Die Situation der (bezahlten) weiblichen Arbeitskräfte in der Ukraine ist außerordentlich prekär. Viele zuvor von Männern dominierte Bereiche haben sich aufgrund der Kriegsrekrutierungen umgehend für weibliche Beschäftigte geöffnet. Obwohl das geschlechtsspezifische Lohngefälle in der Ukraine mit der letzten Mindestlohnerhöhung geschrumpft ist, weil die meisten Mindestlohnempfänger Frauen sind, wurden seit der Invasion keine neueren Statistiken über die Zahl der Frauen auf dem Arbeitsmarkt veröffentlicht. Die größten unmittelbaren Verbesserungen für weibliche Beschäftigte seien eine höhere Entlohnung und eine bessere Regulierung des Gesundheitssektors, konstatiert Olena Tklalich. Unter dem Deckmantel traditioneller Werte und des Schutzes der Frauen bestehe die Gefahr, dass Frauen nach der umfassenden Invasion erneut aus «Männerbranchen» verdrängt würden, um «Platz» für die von der Front zurückkehrenden Männer zu schaffen. Tkalich meint, dass Verbesserungen bei den Gehältern, den Arbeitsbedingungen und dem Arbeitnehmerschutz sowie eine staatliche Überwachung des Arbeitsschutzes (im Gegensatz zur Selbstregulierung der Unternehmen) dazu beitragen könnten, die geschlechtsspezifischen Lohn- und Beschäftigungsunterschiede in der Nachkriegszeit zu verringern.

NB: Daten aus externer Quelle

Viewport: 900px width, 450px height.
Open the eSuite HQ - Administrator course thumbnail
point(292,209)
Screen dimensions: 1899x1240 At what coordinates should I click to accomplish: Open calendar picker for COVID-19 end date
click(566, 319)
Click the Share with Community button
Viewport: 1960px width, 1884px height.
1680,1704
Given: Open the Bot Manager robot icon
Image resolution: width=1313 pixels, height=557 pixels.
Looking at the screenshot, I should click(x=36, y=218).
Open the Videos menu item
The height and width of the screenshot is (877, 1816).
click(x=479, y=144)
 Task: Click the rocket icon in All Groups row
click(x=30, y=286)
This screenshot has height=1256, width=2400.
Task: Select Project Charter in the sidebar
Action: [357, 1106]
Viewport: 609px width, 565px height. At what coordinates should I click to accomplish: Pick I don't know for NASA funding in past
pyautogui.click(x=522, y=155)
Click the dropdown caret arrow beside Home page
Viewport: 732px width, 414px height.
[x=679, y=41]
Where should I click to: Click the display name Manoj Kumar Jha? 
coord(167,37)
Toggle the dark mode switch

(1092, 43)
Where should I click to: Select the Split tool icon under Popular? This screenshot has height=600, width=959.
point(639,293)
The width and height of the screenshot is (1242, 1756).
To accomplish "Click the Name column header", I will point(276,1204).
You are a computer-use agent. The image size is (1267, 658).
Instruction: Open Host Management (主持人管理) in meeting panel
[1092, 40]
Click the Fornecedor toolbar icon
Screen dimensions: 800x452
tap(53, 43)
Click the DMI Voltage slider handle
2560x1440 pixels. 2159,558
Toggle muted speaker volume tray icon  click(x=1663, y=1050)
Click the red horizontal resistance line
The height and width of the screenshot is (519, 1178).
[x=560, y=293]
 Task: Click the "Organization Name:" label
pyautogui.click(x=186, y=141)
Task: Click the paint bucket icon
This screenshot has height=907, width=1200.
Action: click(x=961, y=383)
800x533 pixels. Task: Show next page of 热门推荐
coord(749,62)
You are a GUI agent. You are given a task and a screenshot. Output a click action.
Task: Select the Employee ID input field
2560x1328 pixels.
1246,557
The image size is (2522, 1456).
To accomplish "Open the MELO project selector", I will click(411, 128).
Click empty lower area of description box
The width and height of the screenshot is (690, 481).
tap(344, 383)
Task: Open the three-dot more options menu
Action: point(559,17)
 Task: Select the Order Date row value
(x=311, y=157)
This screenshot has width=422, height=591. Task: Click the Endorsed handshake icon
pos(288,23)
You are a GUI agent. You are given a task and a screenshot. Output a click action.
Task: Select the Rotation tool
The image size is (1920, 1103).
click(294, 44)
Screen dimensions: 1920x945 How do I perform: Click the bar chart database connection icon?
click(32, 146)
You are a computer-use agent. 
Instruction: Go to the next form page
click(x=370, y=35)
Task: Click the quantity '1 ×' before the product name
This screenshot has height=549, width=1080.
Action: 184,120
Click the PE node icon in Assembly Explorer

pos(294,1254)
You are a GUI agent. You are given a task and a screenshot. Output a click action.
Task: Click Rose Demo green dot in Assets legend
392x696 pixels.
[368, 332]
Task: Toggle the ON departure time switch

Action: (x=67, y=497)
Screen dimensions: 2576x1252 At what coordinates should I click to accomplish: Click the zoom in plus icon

Olena Slobodian analysiert die Lage im Gesundheitssektor seit dessen Reform 2017. Mit Blick auf die finanzielle Ausstattung sieht sie die internationalen Geberländer in der Pflicht. Slobodian erkennt aber auch mögliche Verbesserungen durch eine andere, sozialere Politik der Ukraine. Mehr Druck aus Brüssel könne hilfreich sein; dafür aber müsse die EU endlich Themen der sozialen Gerechtigkeit stärker im Integrationsprozess berücksichtigen.

Die insgesamt elf Beiträge verschiedener Autor*innen befassen sich mit Fragen der Landwirtschaft, der Energie, der Industrie, des Arbeitsrechts, des Wohnungsmarktes, der Frauenbeschäftigung, des Gesundheitswesens und der gewerkschaftlichen Organisierung in der Ukraine. All diese Themen brauchen mehr Aufmerksamkeit und eine bessere, auf Fairness und Solidarität beruhende Politik in der EU. Die Analysen zeigen deutlich die systemischen Herausforderungen auf, vor denen die Ukraine und die EU stehen, aber auch jene Probleme, die durch den Krieg verursacht oder verschärft werden. Darüber hinaus enthalten sie klare Empfehlungen und konkrete Vorschläge für die politischen Entscheidungsträger*innen in Kyjiw und Brüssel. Mit Blick auf die europäische Integration können diese Empfehlungen den Worten der Solidarität Taten folgen lassen – und der ukrainischen Arbeiterklasse eine Perspektive bieten.